A quick tour of the combined Spring Cloud / Netflix OSS microservice stack through some pretty terrible drawings, inspired by John Carnell’s book Spring Microservices in Action (the subject, that is, not the awful pictures)
Building well designed applications using microservices can require a great deal of maturity. Aspects such as service discovery, load balancing and gracefully handling failure are effectively mandatory, but can be painful to implement well.
Spring Cloud pulls together a number of well worn tools that help make a number of the core patterns of distributed systems simpler to wire up and manage. More specifically this can involve technology such as Consul, Zookeeper and the Netflix OSS stack.
We’ll now check out some of the patterns made available to you by utilizing Spring Cloud, and related tooling, through the medium of terrible drawings.
A ton of the functionality provided here is backed by the Netflix OSS stack. Service discovery, load balancing, fault tolerance and gateway routing features are all supporting by Netflix’s toolset, although the full stack does much more than this. In the picture below, I’ve marked out the specific libraries we’ll be checking out later, with a few notes as to their general purpose.

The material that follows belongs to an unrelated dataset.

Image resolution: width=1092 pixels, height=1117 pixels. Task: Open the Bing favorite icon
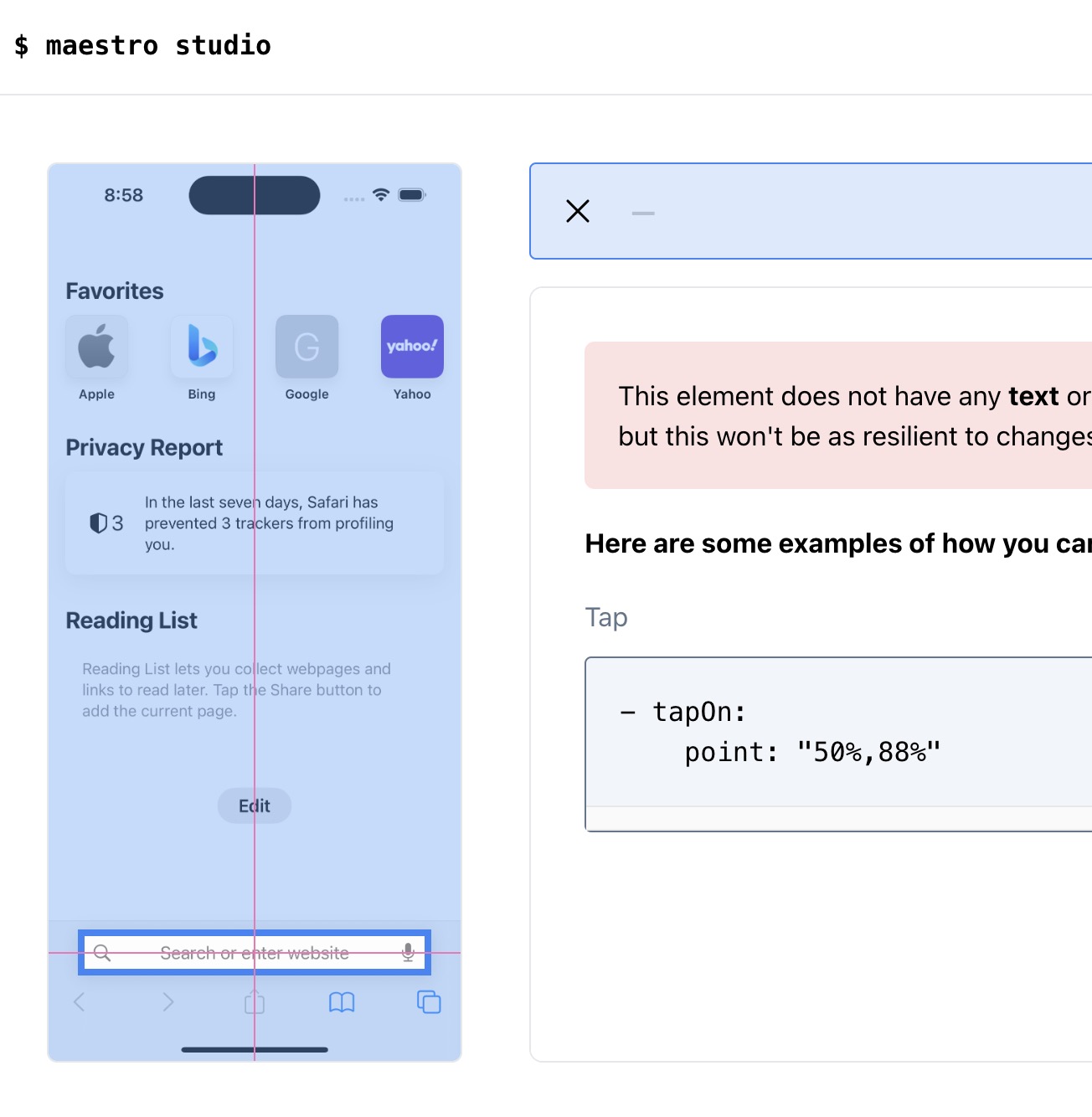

Configuration Management with Spring Cloud
At the tail end of the last century, NASA sent an orbiter to Mars with the intention of surveying the red planet to understand its water history and to search for the traces of evidence to suggest that life had once existed there. The spacecraft arrived, after a grueling ten month journey, only for disaster to strike and it burn up in the Martian atmosphere after flying almost 105 miles closer to the planet’s surface then intended. The reason for this, it turned out afterwards, was due to a misunderstanding between two separate development teams as to the units of force used throughout the system. On one hand, propulsion engineers at Lockheed Martin had used their standard expression of force in pounds. However, in space engineering, the commonly used units are newtons, and NASA engineers hadn’t thought to question any mismatch when integrating components. One pound of force is around 4.45 newtons, providing enough of a difference to cause the disaster.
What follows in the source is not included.